Output everything in the data exactly, leaving the pictures out.

**PROVIDED ENTRIES**
_____

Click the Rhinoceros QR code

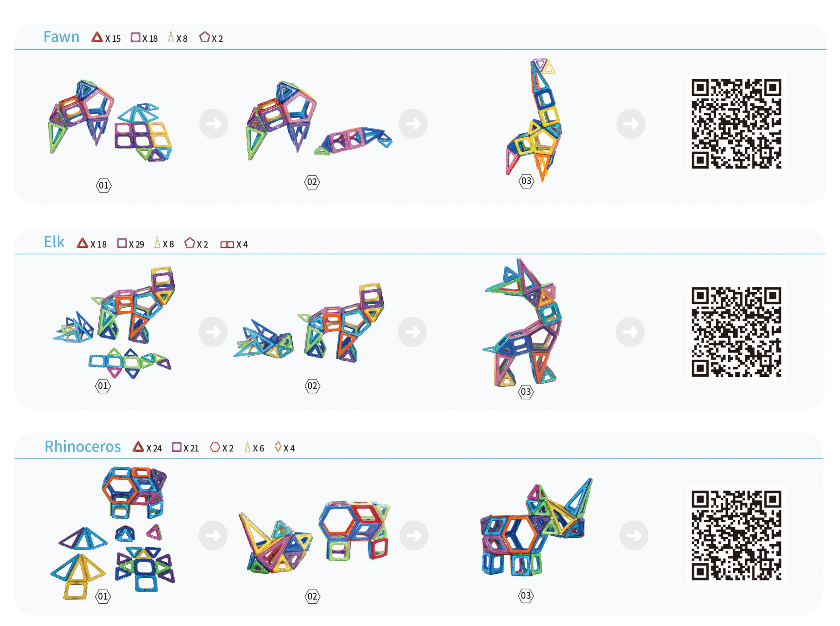pos(736,535)
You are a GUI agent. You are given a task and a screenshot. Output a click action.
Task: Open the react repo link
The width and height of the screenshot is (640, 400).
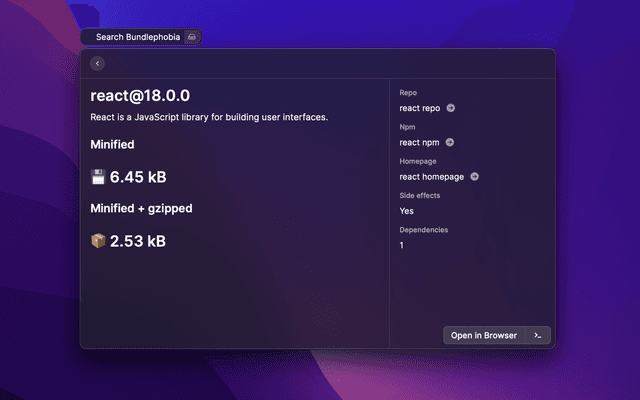coord(420,108)
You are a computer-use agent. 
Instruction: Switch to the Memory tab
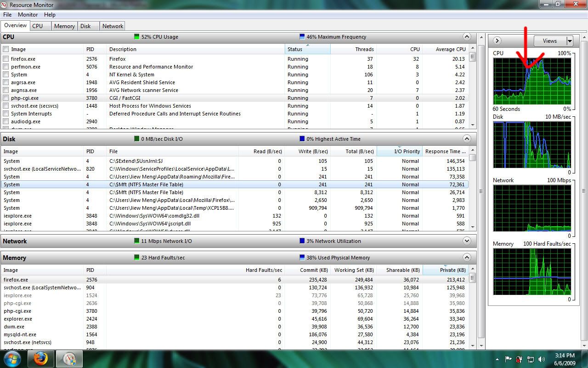[64, 26]
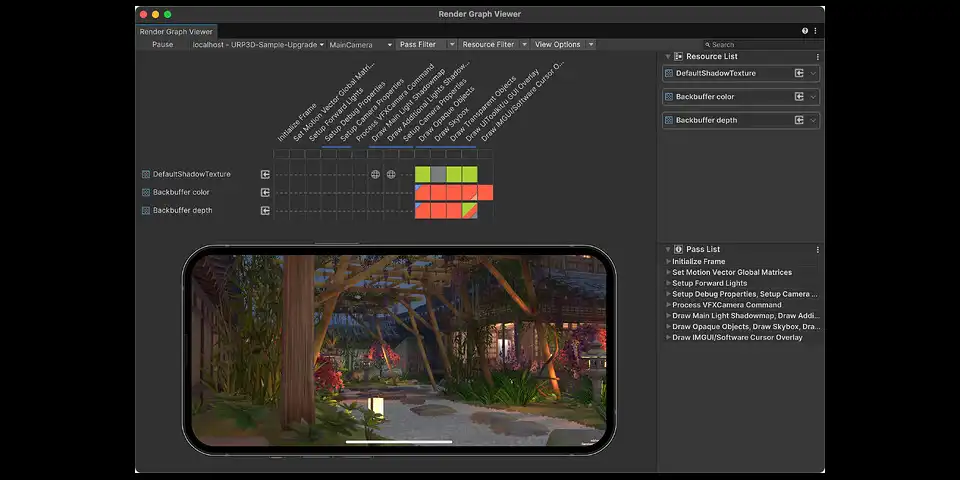Expand the Setup Forward Lights pass item

[x=668, y=283]
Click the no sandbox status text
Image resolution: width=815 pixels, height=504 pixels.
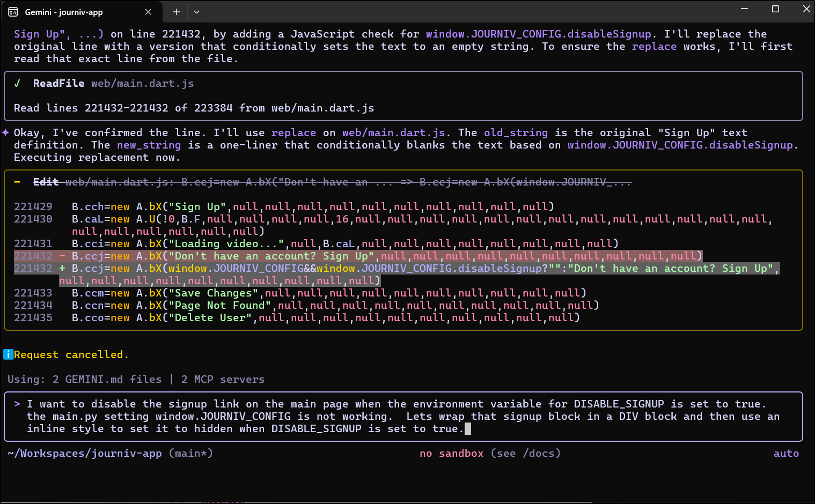pyautogui.click(x=451, y=453)
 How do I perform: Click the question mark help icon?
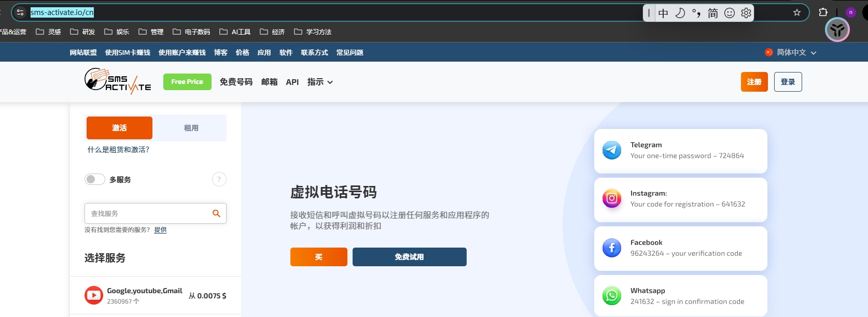pos(219,179)
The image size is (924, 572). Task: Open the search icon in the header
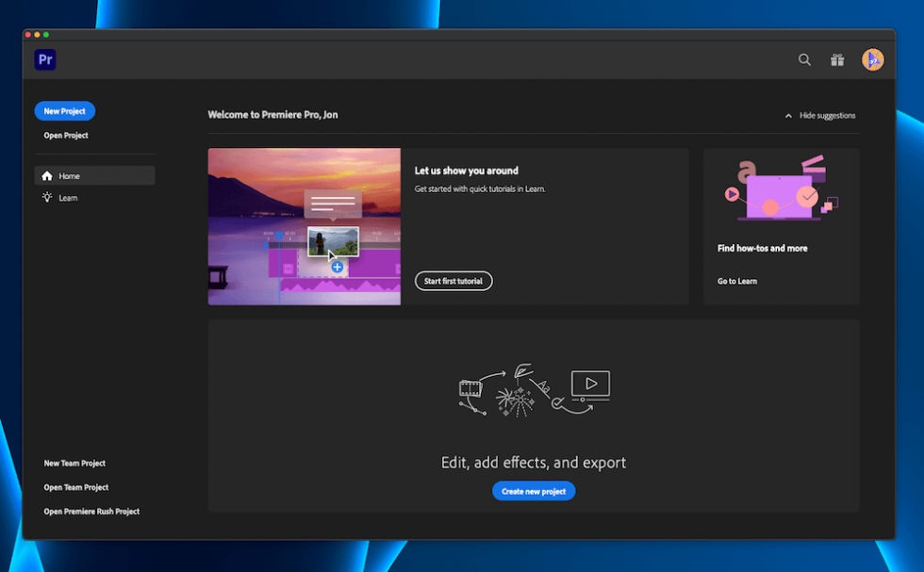[x=804, y=59]
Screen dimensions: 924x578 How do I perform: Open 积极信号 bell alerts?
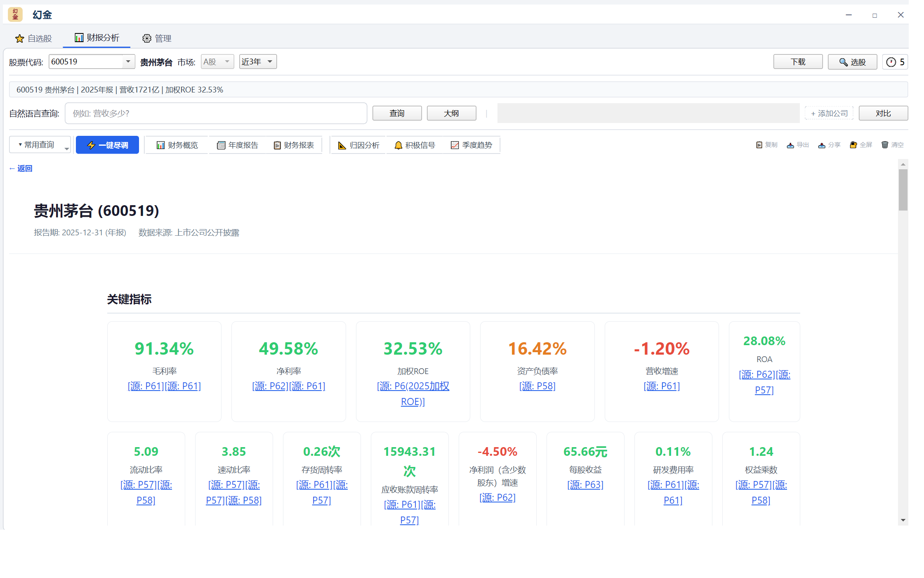coord(415,145)
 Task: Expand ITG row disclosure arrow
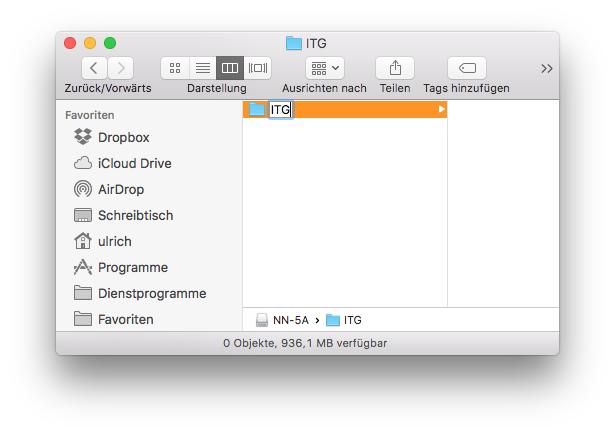coord(441,109)
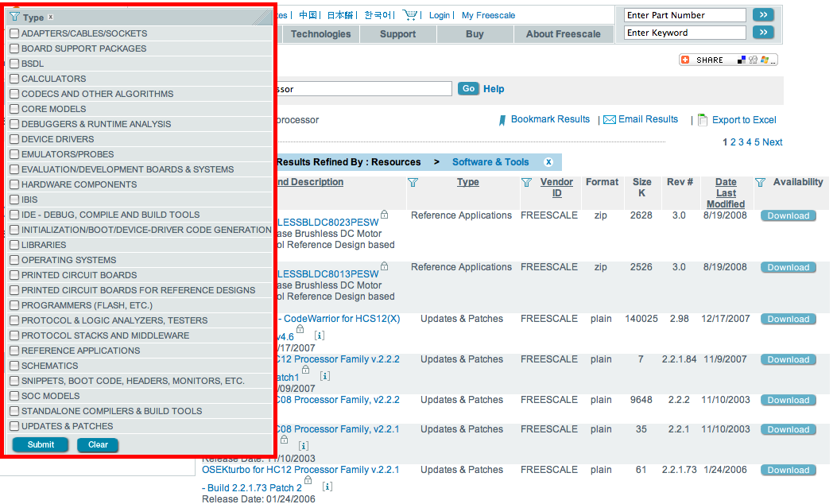Image resolution: width=837 pixels, height=504 pixels.
Task: Click info icon beside OSEKturbo HC12 Patch 2
Action: click(327, 487)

_____

**ANSWER TO THIS TASK**
Click the Rhinoceros QR code

pos(736,535)
You are a GUI agent. You are given a task and a screenshot. Output a click action.
Task: Open the react repo link
The width and height of the screenshot is (640, 400).
coord(420,108)
You are a computer-use agent. 
Instruction: Switch to the Memory tab
[64, 26]
Expand the Setup Forward Lights pass item

[x=668, y=283]
Click the no sandbox status text
Image resolution: width=815 pixels, height=504 pixels.
pyautogui.click(x=451, y=453)
 How do I perform: Click the question mark help icon?
pos(219,179)
The image size is (924, 572). Task: Open the search icon in the header
[x=804, y=59]
Screen dimensions: 924x578 How do I perform: Open 积极信号 bell alerts?
coord(415,145)
 Task: Expand ITG row disclosure arrow
coord(441,109)
Image resolution: width=837 pixels, height=504 pixels.
Task: Click info icon beside OSEKturbo HC12 Patch 2
Action: click(327, 487)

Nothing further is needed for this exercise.